Pierre Gramegna, Luxembourg finance minister (DP), said this week that a global minimum tax could be good for Luxembourg. Library photo: Sebastien Goossens 

Finance minister Pierre Gramegna has signalled his support for a global minimum corporate tax floated by US treasury secretary Janet Yellen this week, saying countries should work within the OECD framework to avoid a “race to the bottom.” 

Yellen on Monday said the US wants to begin talks with G20 countries to introduce a minimum global corporate tax rate. The Biden administration, as part of plans to raise money for a $2trn infrastructure bill, plans to increase the corporate tax rate, as well as make it harder for US companies to shift profits and jobs to low-tax countries.

“I think the US proposal comes exactly at the right time.

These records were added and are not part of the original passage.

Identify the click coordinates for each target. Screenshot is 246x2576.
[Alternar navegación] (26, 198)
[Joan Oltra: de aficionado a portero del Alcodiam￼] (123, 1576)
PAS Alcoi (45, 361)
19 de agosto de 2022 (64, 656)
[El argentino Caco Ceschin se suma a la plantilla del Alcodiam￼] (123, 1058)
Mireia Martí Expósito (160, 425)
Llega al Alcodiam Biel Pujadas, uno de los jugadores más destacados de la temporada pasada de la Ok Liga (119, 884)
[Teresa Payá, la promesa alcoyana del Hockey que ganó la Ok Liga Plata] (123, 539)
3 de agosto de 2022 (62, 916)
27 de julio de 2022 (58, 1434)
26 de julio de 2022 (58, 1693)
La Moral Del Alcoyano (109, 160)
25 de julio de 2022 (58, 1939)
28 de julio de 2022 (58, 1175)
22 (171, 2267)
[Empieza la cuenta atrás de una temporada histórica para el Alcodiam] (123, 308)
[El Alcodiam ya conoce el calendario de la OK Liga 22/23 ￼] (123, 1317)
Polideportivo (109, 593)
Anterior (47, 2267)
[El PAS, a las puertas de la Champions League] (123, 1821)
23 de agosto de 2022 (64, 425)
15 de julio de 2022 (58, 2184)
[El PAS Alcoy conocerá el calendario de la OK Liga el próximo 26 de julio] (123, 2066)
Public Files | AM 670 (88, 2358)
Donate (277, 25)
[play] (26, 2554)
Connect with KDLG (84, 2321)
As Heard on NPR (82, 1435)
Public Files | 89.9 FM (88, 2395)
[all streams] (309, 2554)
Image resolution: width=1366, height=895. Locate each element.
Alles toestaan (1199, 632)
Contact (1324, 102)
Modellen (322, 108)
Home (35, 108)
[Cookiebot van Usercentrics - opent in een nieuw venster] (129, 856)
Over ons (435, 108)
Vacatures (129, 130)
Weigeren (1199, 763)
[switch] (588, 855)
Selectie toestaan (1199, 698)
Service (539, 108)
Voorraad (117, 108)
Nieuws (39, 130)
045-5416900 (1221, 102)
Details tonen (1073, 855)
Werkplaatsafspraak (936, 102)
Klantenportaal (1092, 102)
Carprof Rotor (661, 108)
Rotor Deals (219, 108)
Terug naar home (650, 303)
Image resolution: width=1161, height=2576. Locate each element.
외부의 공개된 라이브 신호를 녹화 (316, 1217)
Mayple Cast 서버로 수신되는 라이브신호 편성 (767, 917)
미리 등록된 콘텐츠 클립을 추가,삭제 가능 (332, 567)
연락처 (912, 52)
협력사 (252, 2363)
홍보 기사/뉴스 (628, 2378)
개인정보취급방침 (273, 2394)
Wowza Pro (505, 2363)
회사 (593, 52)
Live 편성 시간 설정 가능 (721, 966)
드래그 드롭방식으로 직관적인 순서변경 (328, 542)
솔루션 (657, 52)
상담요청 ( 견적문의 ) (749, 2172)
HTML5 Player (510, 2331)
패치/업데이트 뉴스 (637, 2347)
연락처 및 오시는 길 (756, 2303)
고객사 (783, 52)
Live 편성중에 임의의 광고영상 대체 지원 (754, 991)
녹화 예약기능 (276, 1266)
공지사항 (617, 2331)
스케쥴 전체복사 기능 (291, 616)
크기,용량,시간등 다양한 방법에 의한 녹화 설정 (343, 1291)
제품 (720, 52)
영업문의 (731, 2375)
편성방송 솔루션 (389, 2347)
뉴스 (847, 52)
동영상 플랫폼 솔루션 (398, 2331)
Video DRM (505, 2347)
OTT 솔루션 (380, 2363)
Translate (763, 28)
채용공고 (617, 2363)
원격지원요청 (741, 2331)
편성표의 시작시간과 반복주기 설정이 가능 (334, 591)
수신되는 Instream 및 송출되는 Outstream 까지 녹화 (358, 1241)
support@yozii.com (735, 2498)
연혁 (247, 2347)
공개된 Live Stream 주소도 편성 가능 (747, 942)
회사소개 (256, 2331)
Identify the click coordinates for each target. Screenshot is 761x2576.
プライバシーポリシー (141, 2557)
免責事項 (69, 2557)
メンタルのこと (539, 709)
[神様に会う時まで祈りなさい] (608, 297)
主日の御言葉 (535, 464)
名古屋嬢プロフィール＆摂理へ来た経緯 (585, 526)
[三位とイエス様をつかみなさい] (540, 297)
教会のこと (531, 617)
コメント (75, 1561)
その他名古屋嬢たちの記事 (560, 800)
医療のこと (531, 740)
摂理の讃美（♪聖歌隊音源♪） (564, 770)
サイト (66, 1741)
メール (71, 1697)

It’s a proposal that shows the United States wants to engage more in multilateralism,” Gramegna (DP) said speaking to Bloomberg. “If we want to have a new international tax landscape, we cannot do it all alone. We need to do it all together in the OECD framework.”

The OECD is already working on a two-pillar strategy within its base erosion and profit shifting (BEPS) action plan. The framework--which brings together 137 countries--addresses nexus and profit allocation (where taxes should be paid and what profits should be taxed) as well as ensuring a minimum level of taxation.

“We need more solidarity. We need to break the mould of many multinationals trying to reduce their taxation close to zero,” Gramega said. “We must avoid a race to the bottom in the field of taxation and Luxembourg is very pleased that this discussion is taking place.”

Pressed on countries like Luxembourg and Ireland using taxation as a competitiveness toll, Gramegna said that “taxation will play less of a role in the future in attracting companies if we have a common framework,” citing Luxembourg’s AAA status as a draw.

“The global direction is the right one,” Gramegna said, even though he conceded that EU countries like Luxembourg or Ireland “have specific considerations to value and put forward that need to be taking into consideration.”

In an interview with Luxembourg broadcaster RTL, Gramegna reiterated his support for the measure, saying it would help calm down global discussions around tax dumping, which would also benefit the grand duchy.